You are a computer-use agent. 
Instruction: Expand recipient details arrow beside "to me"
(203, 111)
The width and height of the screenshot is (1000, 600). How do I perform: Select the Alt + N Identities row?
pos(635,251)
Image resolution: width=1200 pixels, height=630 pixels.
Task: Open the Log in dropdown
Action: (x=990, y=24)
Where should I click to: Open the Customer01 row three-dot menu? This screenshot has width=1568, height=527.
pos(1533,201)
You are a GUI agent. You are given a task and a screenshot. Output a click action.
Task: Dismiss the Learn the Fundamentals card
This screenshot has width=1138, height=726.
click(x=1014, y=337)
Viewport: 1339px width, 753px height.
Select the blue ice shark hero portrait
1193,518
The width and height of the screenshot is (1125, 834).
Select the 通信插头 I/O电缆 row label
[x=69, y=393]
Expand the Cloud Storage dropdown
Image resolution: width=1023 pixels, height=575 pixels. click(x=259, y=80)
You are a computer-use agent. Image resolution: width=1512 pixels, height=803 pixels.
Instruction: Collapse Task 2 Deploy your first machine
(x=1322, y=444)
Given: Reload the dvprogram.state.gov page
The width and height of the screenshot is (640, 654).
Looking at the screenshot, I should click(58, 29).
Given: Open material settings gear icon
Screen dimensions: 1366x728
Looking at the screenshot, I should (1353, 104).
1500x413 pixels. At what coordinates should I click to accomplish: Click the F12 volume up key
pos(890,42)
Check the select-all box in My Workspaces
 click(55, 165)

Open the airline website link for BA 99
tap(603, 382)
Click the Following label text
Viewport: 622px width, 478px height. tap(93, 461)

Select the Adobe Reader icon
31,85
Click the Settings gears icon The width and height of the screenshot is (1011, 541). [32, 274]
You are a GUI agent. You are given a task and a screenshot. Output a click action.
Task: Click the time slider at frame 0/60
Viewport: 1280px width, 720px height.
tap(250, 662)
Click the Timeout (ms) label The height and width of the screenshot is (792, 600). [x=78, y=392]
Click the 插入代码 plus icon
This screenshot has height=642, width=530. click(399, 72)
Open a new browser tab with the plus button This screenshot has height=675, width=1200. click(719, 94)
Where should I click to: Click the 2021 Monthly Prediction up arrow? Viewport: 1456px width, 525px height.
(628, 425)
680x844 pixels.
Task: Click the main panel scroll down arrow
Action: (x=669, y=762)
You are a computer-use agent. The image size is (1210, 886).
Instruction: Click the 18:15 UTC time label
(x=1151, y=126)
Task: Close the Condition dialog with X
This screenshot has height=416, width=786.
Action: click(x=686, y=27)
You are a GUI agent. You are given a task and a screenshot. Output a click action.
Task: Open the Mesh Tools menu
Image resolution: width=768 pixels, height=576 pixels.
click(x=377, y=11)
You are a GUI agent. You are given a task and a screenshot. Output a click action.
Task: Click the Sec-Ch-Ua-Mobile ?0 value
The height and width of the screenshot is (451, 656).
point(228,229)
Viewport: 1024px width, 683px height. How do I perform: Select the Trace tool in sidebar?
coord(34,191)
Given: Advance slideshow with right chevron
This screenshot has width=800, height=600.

━━━━━━━━━━━━━━━━━━━━

WHAT IS EXPECTED ▸
Count the lines in the records above that contain the word "computer", and reply with that number alone.

SOLVED EXERCISE ▸
3